Das BAG gab in seiner Entscheidung dem Arbeitnehmer erneut teilweise recht (Urteil vom 25. März 2015, Aktenzeichen: 5 AZR 602/13). Die Erfurter Richter verwiesen darauf, dass die Bestimmungen des fraglichen Arbeitsvertrages wie Allgemeine Geschäftsbedingungen zu beurteilen seien. Nach den dafür geltenden Grundsätzen sei die Formulierung „in Vollzeit beschäftigt" mangels einer genauen Vereinbarung der Wochenstundenzahl mit einer 40-Stunden-Woche gleichzusetzen. Denn der durchschnittliche Arbeitnehmer dürfe „in Vollzeit" so verstehen, dass die regelmäßige Dauer der Arbeitszeit – unter Zugrundelegung einer Fünf-Tage-Woche und der im Arbeitszeitgesetz vorgesehenen acht Stunden arbeitstäglich – 40 Wochenstunden nicht übersteigt. Wenn mit der Formulierung „in Vollzeit" dagegen die nach geltendem Recht zulässige Höchstgrenze der Arbeitszeit ganz oder teilweise ausgeschöpft werden solle, müsse dies durch eine konkrete Stundenangabe oder zumindest eine hinreichend bestimmte Bezugnahme klar und deutlich zum Ausdruck gebracht werden.
§ 287 Zivilprozessordnung:
Schadensermittlung; Höhe der Forderung
Absatz 1: Ist unter den Parteien streitig, ob ein Schaden entstanden sei und wie hoch sich der Schaden oder ein zu ersetzendes Interesse belaufe, so entscheidet hierüber das Gericht unter Würdigung aller Umstände nach freier Überzeugung. […]
Absatz 2: Die Vorschriften des Absatzes 1 […] sind bei vermögensrechtlichen Streitigkeiten auch in anderen Fällen entsprechend anzuwenden, soweit unter den Parteien die Höhe einer Forderung streitig ist und die vollständige Aufklärung aller hierfür maßgebenden Umstände mit Schwierigkeiten verbunden ist, die zu der Bedeutung des streitigen Teiles der Forderung in keinem Verhältnis stehen.

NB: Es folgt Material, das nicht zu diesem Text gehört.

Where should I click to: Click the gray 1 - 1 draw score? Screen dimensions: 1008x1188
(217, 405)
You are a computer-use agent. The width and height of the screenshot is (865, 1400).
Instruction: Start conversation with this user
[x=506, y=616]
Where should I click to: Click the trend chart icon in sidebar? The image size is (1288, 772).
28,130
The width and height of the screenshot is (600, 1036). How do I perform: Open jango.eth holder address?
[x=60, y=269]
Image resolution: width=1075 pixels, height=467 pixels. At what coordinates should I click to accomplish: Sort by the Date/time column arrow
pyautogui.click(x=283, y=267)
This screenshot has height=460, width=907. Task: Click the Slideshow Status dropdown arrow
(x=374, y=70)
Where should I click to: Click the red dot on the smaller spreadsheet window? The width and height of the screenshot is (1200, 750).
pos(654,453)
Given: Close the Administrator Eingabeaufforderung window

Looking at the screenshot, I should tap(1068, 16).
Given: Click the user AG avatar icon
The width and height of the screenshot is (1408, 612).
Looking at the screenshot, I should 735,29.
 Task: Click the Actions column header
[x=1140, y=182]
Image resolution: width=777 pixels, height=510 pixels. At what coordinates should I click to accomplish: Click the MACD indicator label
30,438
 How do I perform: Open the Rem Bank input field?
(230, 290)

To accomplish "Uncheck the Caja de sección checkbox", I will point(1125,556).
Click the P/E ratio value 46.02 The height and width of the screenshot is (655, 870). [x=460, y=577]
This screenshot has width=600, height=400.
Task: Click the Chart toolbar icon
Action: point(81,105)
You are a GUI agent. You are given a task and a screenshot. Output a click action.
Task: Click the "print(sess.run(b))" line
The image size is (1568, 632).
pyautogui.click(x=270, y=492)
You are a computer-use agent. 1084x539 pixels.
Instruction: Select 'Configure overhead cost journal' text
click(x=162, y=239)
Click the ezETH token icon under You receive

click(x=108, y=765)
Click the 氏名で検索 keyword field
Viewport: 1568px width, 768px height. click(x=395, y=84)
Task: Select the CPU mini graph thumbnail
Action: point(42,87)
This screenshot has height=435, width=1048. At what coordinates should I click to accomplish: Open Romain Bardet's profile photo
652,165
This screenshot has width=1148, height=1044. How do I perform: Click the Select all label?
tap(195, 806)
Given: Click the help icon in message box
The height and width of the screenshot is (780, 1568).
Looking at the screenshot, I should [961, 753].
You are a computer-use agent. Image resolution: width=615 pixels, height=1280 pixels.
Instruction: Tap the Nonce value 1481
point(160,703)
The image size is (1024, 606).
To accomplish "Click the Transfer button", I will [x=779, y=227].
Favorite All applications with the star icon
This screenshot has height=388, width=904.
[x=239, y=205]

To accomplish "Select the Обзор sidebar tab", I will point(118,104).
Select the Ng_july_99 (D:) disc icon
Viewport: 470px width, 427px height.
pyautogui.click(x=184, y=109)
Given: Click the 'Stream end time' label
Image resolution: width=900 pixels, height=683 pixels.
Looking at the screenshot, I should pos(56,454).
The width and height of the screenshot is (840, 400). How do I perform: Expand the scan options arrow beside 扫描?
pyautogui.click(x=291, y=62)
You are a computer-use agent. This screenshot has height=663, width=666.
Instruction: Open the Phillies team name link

Die Annahme des Arbeitgebers, als Arbeitszeit sei die Zeit geschuldet gewesen, die der Arbeitnehmer für die Erledigung der ihm zugewiesenen Arbeiten benötigte, wiesen die BAG-Richter als unzutreffend zurück. Da somit aus Sicht des BAG feststand, dass Überstunden auf Veranlassung des Arbeitgebers geleistet wurden, erklärte es auch die Schätzung des Überstundenumfangs durch das LAG für zulässig. Die Orientierung des LAG an der Schätzung des Arbeitgebers, wonach der Arbeitnehmer täglich 8,5 Arbeitsstunden geleistet hatte, sei keineswegs willkürlich gewesen.
VAA-Praxistipp:
Wer über das arbeitsvertraglich vereinbarte Maß hinaus auf Veranlassung des Arbeitgebers arbeitet, hat Anspruch auf Überstundenvergütung. Allerdings muss der Arbeitnehmer darlegen und beweisen können, dass er die Überstunden tatsächlich geleistet hat und die Überstundenleistung vom Arbeitgeber veranlasst war. In Zweifelsfällen sollten Arbeitnehmer ihre Arbeitszeiten und die entsprechenden Arbeitsanweisungen deshalb so genau wie möglich dokumentieren. Wenn feststeht, dass Überstunden geleistet wurden, der Arbeitnehmer seiner Darlegungs- und Beweislast über deren Umfang aber nicht nachkommen kann, darf das Arbeitsgericht einen Mindestumfang schätzen. Dies hat das BAG mit seinem Urteil klargestellt.